Kantor kebun memang terletak di pinggir jalan tapi mess kami letaknya jauh dari
jalan. Perjalanan menuju mess kami melewati perumahan penduduk setelah itu kami
hanya melewati lahan kosong yang sangat luas. Setelah itu baru kami melewati
perkebunan kakao. Tibalah kami di mess. Mess kami sebenarnya tidak jauh dari rumah
penduduk para buruh kebun dan rumah mandor besar tapi karena mess halamannya
sangat luas makanya rasanya mess kami menyendiri. Mess kami itu seperti rumah, ada 3 kamar, ada
ruang tamu, ruang makan, kamar mandi dan dapur. Halaman rumahnya sangat indah
karena banyak tanaman-tanaman hias. Jika aku keluar rumah, aku merasa mess kami
seperti villa. Mess kami hanya berupa rumah tua peninggalan Belanda seakan
penuh misteri.
Selama tinggal di Kali Kempit ini banyak kejadian-kejadian
yang mungkin tak terlupakan di benakku. Kami terbiasa berjalan berkilo-kilometer diantara hamparan
pohon kakao. Tiap hari jam 05.00 pagi kami juga harus briefing. Acara ini merupakan pertemuan antara mandor besar dengan
para mandor-mandor lainnya. Jam 05.30, mandor-mandor baru mengabsen para buruh
bawahannya. Setelah itu mereka pulang dan makan. Jam 07.00 baru kerja di kebun. Kendala bahasa mungkin tak begitu masalah. Walaupun di
Banyuwangi penduduk aslinya memakai bahasa Madura tapi mereka bisa berbahasa
Indonesia. Kalaupun antar mereka berbahasa Madura maka kita pun tak mengerti.

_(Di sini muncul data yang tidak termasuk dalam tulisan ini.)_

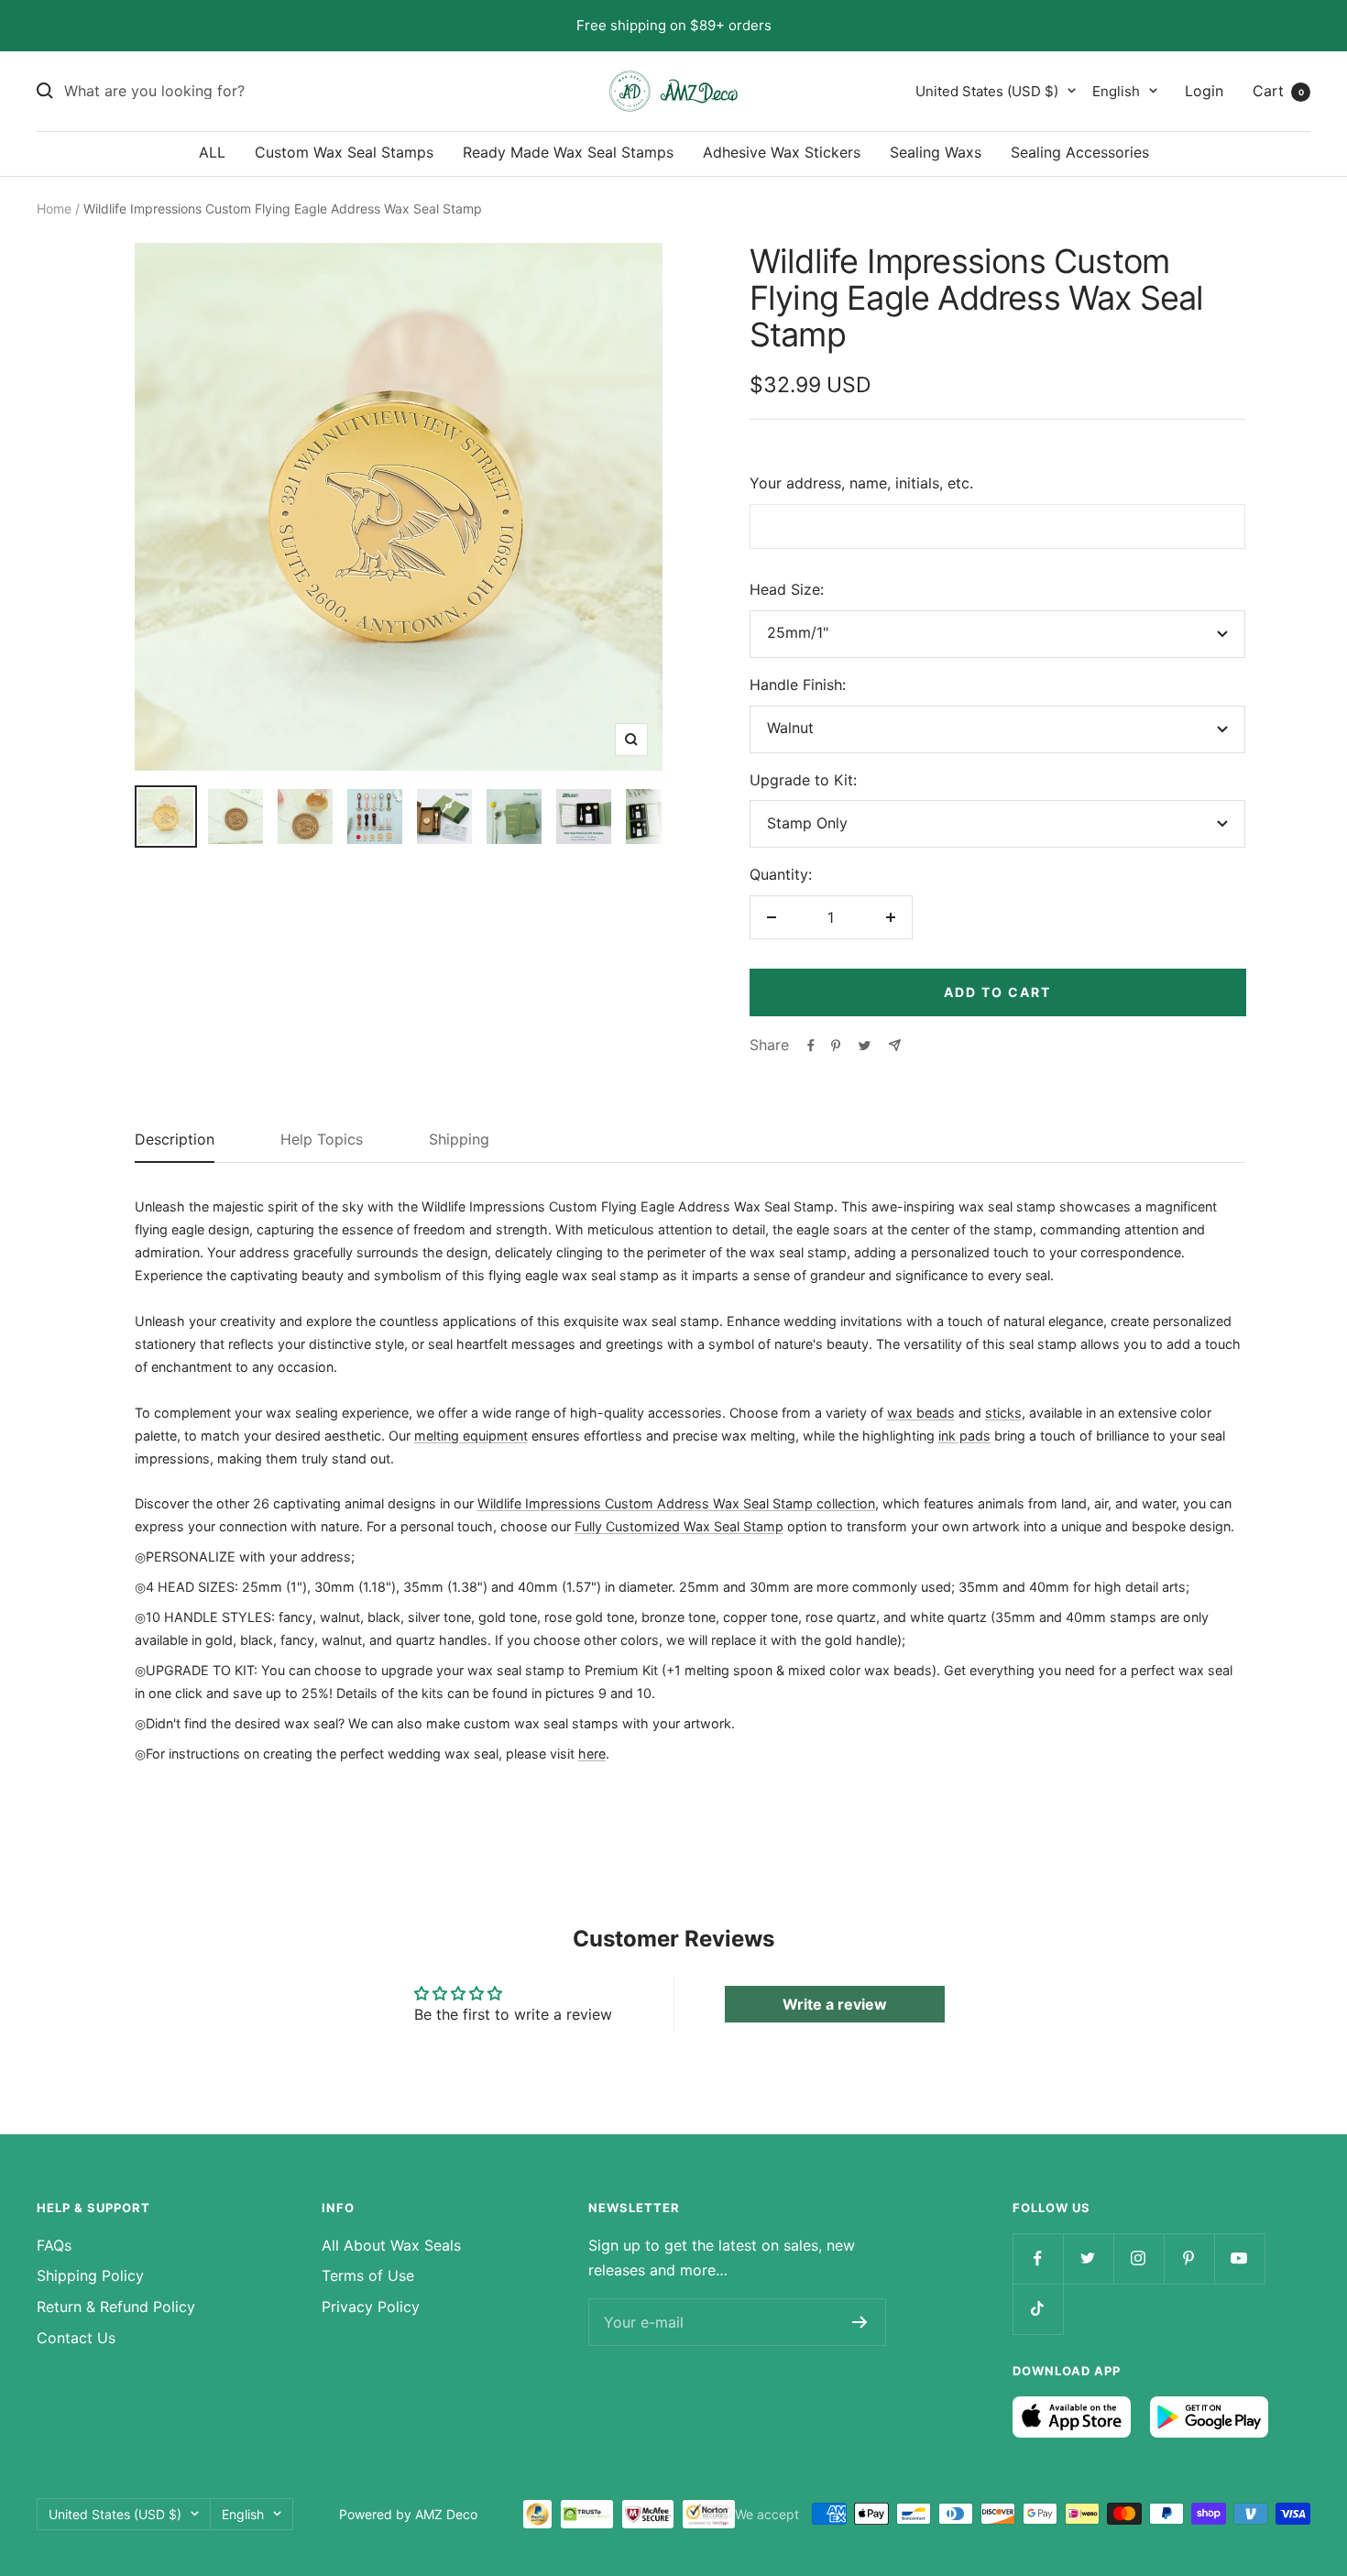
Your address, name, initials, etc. (861, 483)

Jadi kami pun tak tahu jika mereka sedang “ngrasani” kita.
Pengalaman
di Kali Kempit memberi kenangan
bagiku :
Pertama,
di sini belum ada listrik. Listrik mulai hidup jam 05 sore dan
padam jam 05 pagi. Tapi itu juga tidak mesti, listrik kadang juga mati jam
12 malam dan baru hidup lagi jam 3 pagi sampai jam 5. Makanya kita mesti
siap-siap bawa lilin kalau sewaktu-waktu listrik mati. Karena jam 5 pagi
kita ikut briefing maka kami biasanya
bangun jam 4 lalu mandi dan sholat. Awal-awalnya kita bisa bangun pagi tapi
lama-lama kita bangun kesiangan. Karena listrik mati jam 5 maka dengan hanya
modal lilin kecil kita seperti orang buta, kita mencari-cari baju, sepatu bahkan
bedak. Selain itu, kalau listrik hidup, teman-teman pada rebutan mencharge hape masing-masing. Wah serunya..
Kedua,
di Kali kempit ini kita
pertama terkaget-kaget karena tiap pagi sehabis briefing kita sudah disuguhi the hangat dalam cangkir di meja tamu.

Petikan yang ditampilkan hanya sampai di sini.